Paginafragment:

►

Schoefel: We gon wer wijer, krek as altijd en vur hoe lang? Da zien we dan wer wel.

Schup: En tis alledaag nog gewoon zommer. Werra overdag, snaachs un bitje fris en af en tow un bitje vrieze tegge da de zon op kumt. Mar tis toch geweldig moei en hendig.

Schoefel: Krek, gen natte kleer, gen vuil schoen en toch worre de bloajer oan de buujm me bitjes gelig en bruin en van sommige buujm vallen de bloajer al af.

Schup: Kunde wer oant vege komme en ast weijt leg ut op un hOpke bij mekaar.

Schoefel: Dan zal de gemente ok wer unnen kiejr, ens in de week, gruun op komme hoale.

Schup: Da kumt uurst in de Arena stoon da ge ut ollemol wer wet. Ut mag mar enne kiejr vur ieder huis, anders krijge ze te veul. Hoe zoj da goon as we in 2022 bij Uje zing?

Schoefel: Da is nog wijd weg man. Uurst moete ze Scaijk umprootte, die wille nor Oss, snapte? Schup: Ze moette mar zien, wij gon nor Uuje, wor we vruuger ok bij hurden.

Schoefel: Da we vruuger nor Uuje gonge, da wiejt ik zeif nog wel. Te voet me de percessie nor Liejg Lievevrouw. En soms waar ut dor ok nog krek kermis. Dan zaagde iets anders.

Schup: Mar ik wiejt toch ok nog da we onder den oriog tevoet nor Uuje gonge, nie in un persessie, mar gewoon los me un par man. ledere zondag gong un aander buurt dor te voet hen. In de kapel kwame de mense pas same bij mekaar vur de mis en preek

Schoefel: En wer trug nor huis?

Schup: Op dezelfde manier, bitje me bitje vertrekke. Ge moogt van de Duitsers nie me miejr.

VERTALING:

Schup:

Heb je gezien wat er sinds de kermis is veranderd?

Schoefel:

Toevallig wel omdat ik op het gemeentehuis moest zijn.

Schup:

Gruwelijk mooi geworden. Veel plaats voor de auto’s.

Schoefel:

Mooi gekleurde stenen aan de zijkanten, een paar lampen en…

Schup:

Ja en, wat wou je nog meer zeggen?

Schoefel:

Nou dat er helemaal nieuwe banken staan, vier bij het gemeentehuis en twee tegenover de bakker, met een vuilnisbak erbij. Verder zijn er borden geplaatst. Genoeg of niet?

◄

Wat te doen:
A – Geef voor elke bewering aan of ze overeenkomt met het paginafragment: (i) volgens Schoefel staan er vier nieuwe banken bij het gemeentehuis; (ii) volgens Schoefel komt de gemeente twee keer per week groen ophalen; (iii) Schoefel zegt dat hij op het gemeentehuis moest zijn. Antwoord telkens met ja of nee en citeer de beslissende woorden uit het paginafragment.
B – Neem uit het paginafragment woordelijk het stuk over tussen "Gruwelijk mooi geworden." en "nog meer zeggen?", beide meegerekend.

Verstrekte gegevens:
►

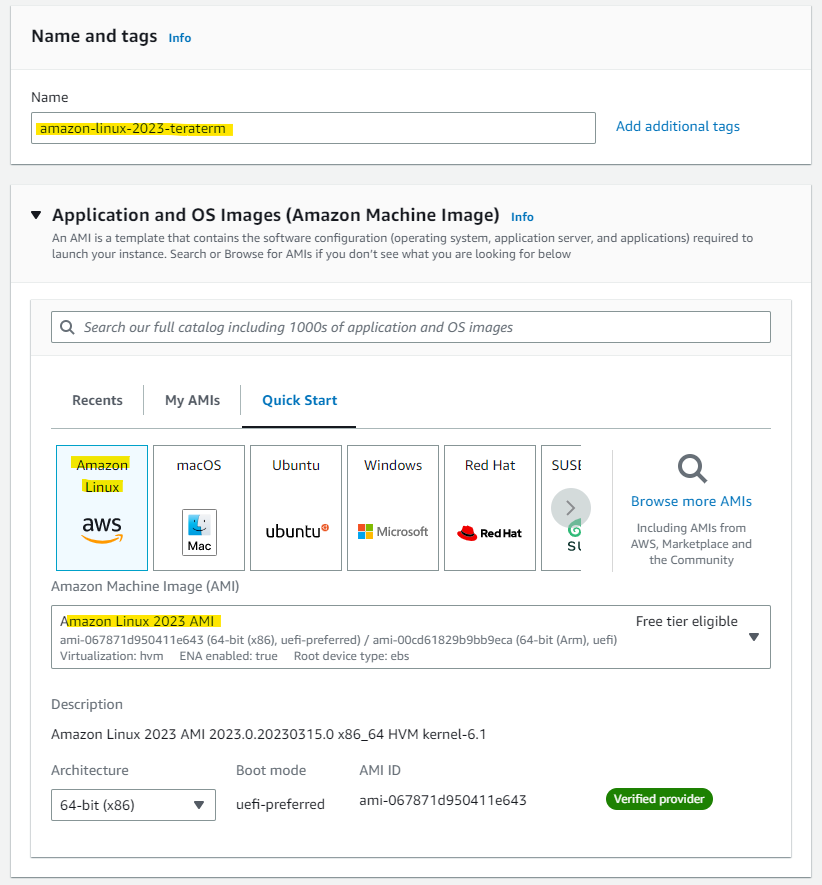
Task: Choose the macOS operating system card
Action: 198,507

◄
►

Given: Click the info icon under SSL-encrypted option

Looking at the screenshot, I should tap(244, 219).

◄

De antwoorden:
A –
(i) Ja: "vier bij het gemeentehuis en twee tegenover de bakker"
(ii) Nee: "unnen kiejr, ens in de week, gruun op komme hoale"
(iii) Ja: "Toevallig wel omdat ik op het gemeentehuis moest zijn."

B –
Gruwelijk mooi geworden. Veel plaats voor de auto’s.

Schoefel:

Mooi gekleurde stenen aan de zijkanten, een paar lampen en…

Schup:

Ja en, wat wou je nog meer zeggen?